Puffery with a price: 9th circuit affirms dismissal in razor case

Edmundson v. The Procter & Gamble Co., 2013 WL 4035434 (9th Cir. Aug. 9, 2013)

Edmundson filed a putative class action against P&G, alleging that its ads for Fusion Power shaving handles and razor cartridges violated the UCL and CLRA. The court of appeals affirmed the dismissal of the claims on puffery grounds.  P&G’s claim that Fusion Power blades “have a patented blade coating for incredible comfort” was not a claim of superiority to Fusion Manual cartridges, and, in any event, was puffery: general, subjective, and untestable. Any superiority message conveyed by P&G’s names and color coding for the two types of cartridges, or by the fact that P & G charges more for Fusion Power cartridges, was “even less specific and verifiable.”  (A strikingly clear example of puffery the advertiser intends to be material, and seemingly is: anyone who buys the more expensive variant apparently gets nothing measurable for that, as a matter of law.)

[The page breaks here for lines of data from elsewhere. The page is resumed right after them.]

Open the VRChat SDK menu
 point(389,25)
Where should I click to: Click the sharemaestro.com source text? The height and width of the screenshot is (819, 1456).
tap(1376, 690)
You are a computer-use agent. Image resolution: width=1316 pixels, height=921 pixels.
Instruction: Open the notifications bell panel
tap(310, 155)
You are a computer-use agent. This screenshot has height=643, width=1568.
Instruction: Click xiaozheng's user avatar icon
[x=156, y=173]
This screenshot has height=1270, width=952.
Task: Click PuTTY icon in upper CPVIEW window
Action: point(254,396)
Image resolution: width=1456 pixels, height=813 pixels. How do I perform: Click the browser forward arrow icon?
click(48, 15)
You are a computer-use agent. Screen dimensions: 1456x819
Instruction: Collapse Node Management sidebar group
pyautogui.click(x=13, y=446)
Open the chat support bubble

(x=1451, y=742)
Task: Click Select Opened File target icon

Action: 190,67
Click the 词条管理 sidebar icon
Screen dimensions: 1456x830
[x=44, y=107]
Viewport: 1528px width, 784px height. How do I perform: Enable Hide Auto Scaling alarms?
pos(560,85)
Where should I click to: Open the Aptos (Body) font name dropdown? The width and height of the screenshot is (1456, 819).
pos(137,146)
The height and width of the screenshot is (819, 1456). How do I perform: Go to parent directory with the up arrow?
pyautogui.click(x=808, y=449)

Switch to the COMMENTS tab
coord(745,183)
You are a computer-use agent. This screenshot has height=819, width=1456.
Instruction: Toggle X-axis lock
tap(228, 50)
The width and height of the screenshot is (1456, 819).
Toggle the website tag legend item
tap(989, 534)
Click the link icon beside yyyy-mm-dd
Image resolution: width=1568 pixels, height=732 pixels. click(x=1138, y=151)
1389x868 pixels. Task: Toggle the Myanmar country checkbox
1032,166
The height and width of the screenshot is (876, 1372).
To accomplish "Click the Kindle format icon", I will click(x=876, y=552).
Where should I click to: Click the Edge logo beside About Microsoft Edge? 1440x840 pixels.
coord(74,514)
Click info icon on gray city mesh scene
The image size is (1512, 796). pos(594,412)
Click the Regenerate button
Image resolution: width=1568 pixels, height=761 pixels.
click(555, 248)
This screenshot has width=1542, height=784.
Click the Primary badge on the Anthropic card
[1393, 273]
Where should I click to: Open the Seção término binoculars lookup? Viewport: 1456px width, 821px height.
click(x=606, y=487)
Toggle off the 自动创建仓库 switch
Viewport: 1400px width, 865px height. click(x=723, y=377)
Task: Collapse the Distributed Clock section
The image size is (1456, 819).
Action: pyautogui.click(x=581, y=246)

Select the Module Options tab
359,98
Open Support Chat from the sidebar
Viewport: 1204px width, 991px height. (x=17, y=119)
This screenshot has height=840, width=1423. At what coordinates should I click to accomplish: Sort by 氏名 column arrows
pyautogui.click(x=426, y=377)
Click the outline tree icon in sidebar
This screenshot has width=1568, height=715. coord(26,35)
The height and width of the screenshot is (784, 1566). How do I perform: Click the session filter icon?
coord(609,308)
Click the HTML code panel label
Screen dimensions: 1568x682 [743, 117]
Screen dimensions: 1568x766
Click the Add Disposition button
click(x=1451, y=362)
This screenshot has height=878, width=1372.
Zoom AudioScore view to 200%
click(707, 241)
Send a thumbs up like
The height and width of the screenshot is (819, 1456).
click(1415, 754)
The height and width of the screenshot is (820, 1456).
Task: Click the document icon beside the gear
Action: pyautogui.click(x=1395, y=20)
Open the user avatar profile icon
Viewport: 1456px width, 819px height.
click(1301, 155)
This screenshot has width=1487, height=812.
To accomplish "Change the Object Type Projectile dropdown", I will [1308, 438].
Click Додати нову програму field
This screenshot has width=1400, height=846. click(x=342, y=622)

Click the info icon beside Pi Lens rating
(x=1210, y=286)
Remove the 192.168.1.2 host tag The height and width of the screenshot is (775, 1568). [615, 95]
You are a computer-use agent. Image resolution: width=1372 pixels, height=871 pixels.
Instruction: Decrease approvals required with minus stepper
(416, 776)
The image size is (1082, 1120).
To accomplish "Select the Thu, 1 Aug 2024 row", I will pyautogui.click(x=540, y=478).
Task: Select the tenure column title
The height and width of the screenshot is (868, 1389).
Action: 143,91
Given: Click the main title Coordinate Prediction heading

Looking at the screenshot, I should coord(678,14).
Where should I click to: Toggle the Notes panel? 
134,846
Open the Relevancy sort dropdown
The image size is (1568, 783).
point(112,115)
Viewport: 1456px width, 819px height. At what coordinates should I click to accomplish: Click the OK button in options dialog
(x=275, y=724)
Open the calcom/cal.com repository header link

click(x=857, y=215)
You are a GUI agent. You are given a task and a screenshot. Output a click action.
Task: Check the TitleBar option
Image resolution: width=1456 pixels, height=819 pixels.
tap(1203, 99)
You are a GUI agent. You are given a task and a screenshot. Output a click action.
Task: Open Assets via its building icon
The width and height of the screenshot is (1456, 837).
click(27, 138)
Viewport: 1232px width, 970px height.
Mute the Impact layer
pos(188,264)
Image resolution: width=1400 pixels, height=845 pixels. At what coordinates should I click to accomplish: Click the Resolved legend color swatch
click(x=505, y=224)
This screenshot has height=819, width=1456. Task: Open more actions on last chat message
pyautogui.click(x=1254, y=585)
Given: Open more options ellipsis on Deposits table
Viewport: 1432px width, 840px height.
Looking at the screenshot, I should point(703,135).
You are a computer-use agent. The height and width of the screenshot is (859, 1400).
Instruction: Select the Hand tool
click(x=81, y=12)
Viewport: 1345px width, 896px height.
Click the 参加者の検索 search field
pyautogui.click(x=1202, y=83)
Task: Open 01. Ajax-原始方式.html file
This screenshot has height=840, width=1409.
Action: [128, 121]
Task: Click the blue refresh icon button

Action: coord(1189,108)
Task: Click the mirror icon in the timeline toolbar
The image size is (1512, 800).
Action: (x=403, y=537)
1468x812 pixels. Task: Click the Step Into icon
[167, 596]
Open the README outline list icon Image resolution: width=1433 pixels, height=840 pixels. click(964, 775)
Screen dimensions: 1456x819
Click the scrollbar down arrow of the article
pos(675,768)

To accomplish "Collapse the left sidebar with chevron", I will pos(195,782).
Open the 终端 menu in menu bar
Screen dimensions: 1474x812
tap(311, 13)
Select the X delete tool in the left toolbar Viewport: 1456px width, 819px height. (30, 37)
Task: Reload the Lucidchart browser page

Edmundson failed to identify a claim that was sufficiently specific with reference to particular product characteristics or criteria for measuring a “better” shave that could be tested.  Even assuming that P&G’s ads conveyed a superiority message for Fusion Power, the ads didn’t assert superiority on specific attributes such as closeness, comfort, irritation and pressure.  Instead, the Fusion Power packaging just said that the blades “have a patented bladed coating for incredible comfort.”  Phrases such as “less irritation,” “more comfort” and “reduce[d] pressure” were on the packaging for all Fusion cartridges, and the comparison was between Fusion and P&G’s MACH3, not between Fusion Power and Fusion Manual.